No soy de los que suele llorar viendo una película. Las emociones son caprichosas, y creo que cada espectador las vive de manera diferente. Lo que conmueve profundamente a uno, puede pasar desapercibido para otro. Pero había algo en esta película. El pasado sábado, 25 de enero, pude ver como toda una sala de Teatro se emocionaba, cada uno a su manera, tras la proyección de la nominada a los Goya, Mariposas Negras. Cuando las luces se encendieron al final, sentí una especie de conexión colectiva con todo el público, como si todos hubiésemos sentido lo mismo, al mismo tiempo.
Es raro que una obra tenga el poder de conmover el ánimo de esa manera, menos aún tratándose de una película de animación, pero cuando sucede, te das cuenta de la fuerza que tienen esas historias. Unos se secaban las lágrimas con pañuelos, otros se abrazaban cómplices de sentirse privilegiados de haber nacido en el lado bonito de la historia, y otros, en cambio, permanecían inmóviles mirando a la pantalla apagada esperando el final idílico de los rodajes de Disney.
El largometraje habla del exilio climático desde la perspectiva de tres mujeres de diferentes partes del mundo: África, el Caribe y Asia. Las protagonistas Tanit, Valeria y Shaila, a pesar de ser de extremos opuestos del planeta, lo pierden todo por el efecto del calentamiento global y se ven forzadas a migrar. La obra, ademas, supone más de una década de investigación para el director tinerfeño David Baute, quien con su equipo siguió a las mujeres reales que inspiraron la historia durante más de ocho años.

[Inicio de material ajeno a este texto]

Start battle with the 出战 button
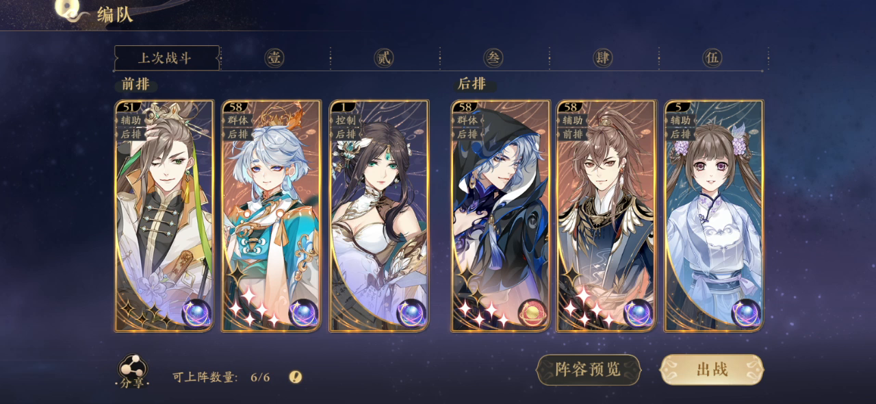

No es una película que esté hecha para ser disfrutada, sino para remover conciencias. Es decir, no busca el entretenimiento fácil, sino provocar una reflexión profunda, una incomodidad necesaria para enfrentarnos a una realidad que a menudo evitamos mirar de frente. A través de su narrativa, nos recuerda el efecto real de la crisis ambiental y una de las principales causas de los movimientos migratorios en todo el mundo.
«Cada vez es más difícil sobrevivir en ciertas regiones debido a sequías, lluvias irregulares o fenómenos extremos»
El impacto visual y narrativo conduce al reto ético de cómo el norte global continúa cerrando sus puertas a quienes más lo necesitan. Las sociedades más desarrolladas son los responsables, en gran medida, del cambio climático. Sin embargo, las naciones más vulnerables, que aportan poco a la crisis ambiental, sufren las consecuencias y, a la vez, ven cómo sus posibilidades de encontrar refugio en los países más ricos son limitadas. Este fenómeno atañe particularmente a pescadores, agricultores o pastores, entre muchas otras profesiones, quienes ven cada vez más difícil sobrevivir en ciertas regiones debido a sequías, lluvias irregulares o fenómenos extremos.
Así, como muestra el largometraje, detrás de cada cifra de desplazados hay vidas complejas, emociones profundas y luchas invisibles. Abandonar nuestra tierra no significa encontrar un refugio, sino enfrentarse a un sistema que, en lugar de tendernos una mano, nos pone barreras para seguir. Al salir de la sala fui de los que se quedó inmóvil, sin expresar emociones. Entendí que esta no es una película que se olvide con facilidad. Entendí que mirar hacia otro lado ya no es una opción.